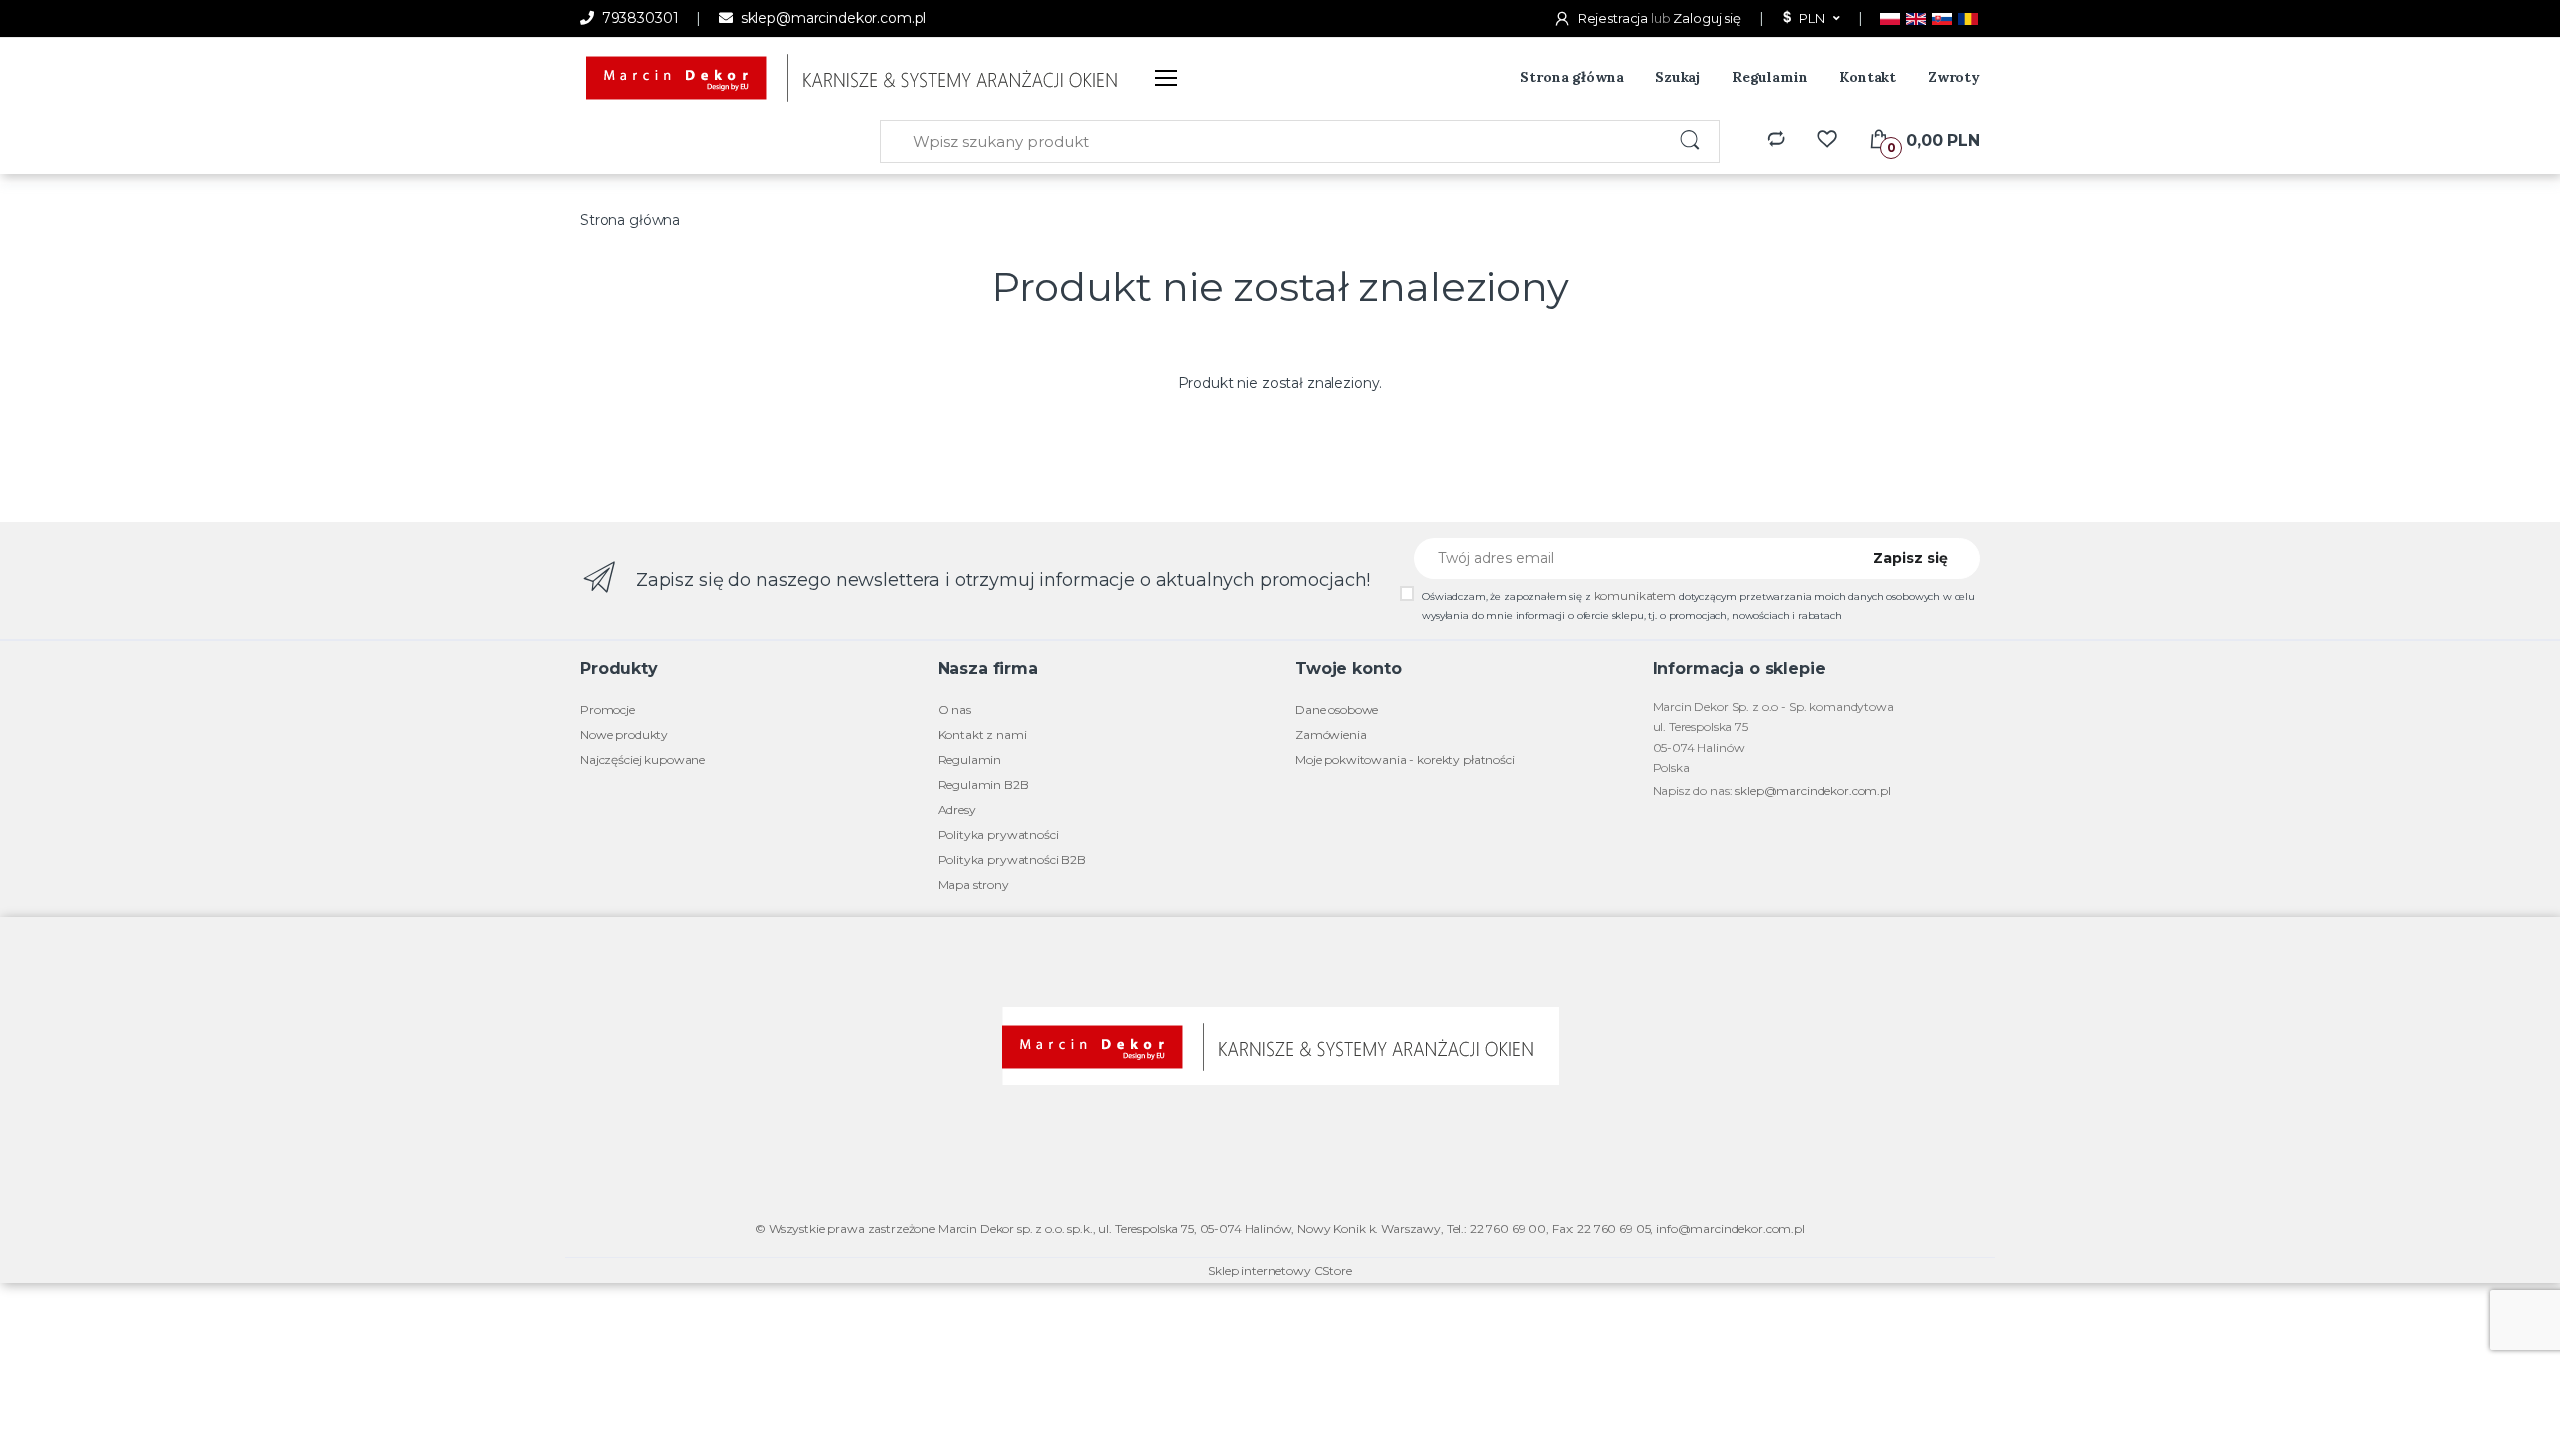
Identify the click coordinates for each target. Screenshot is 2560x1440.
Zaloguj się (1706, 18)
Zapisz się (1910, 558)
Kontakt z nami (982, 734)
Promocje (607, 709)
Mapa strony (973, 884)
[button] (1809, 19)
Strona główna (1571, 77)
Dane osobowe (1336, 709)
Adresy (957, 809)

*****

* [Instructions to follow]: When the listing is transcribed, every line must match the original exactly, and the pictures must be left out.

* [Result for this task]:
Identify the click coordinates for each target. Screenshot is 2560x1440.
Zaloguj się (1706, 18)
Zapisz się (1910, 558)
Kontakt z nami (982, 734)
Promocje (607, 709)
Mapa strony (973, 884)
[button] (1809, 19)
Strona główna (1571, 77)
Dane osobowe (1336, 709)
Adresy (957, 809)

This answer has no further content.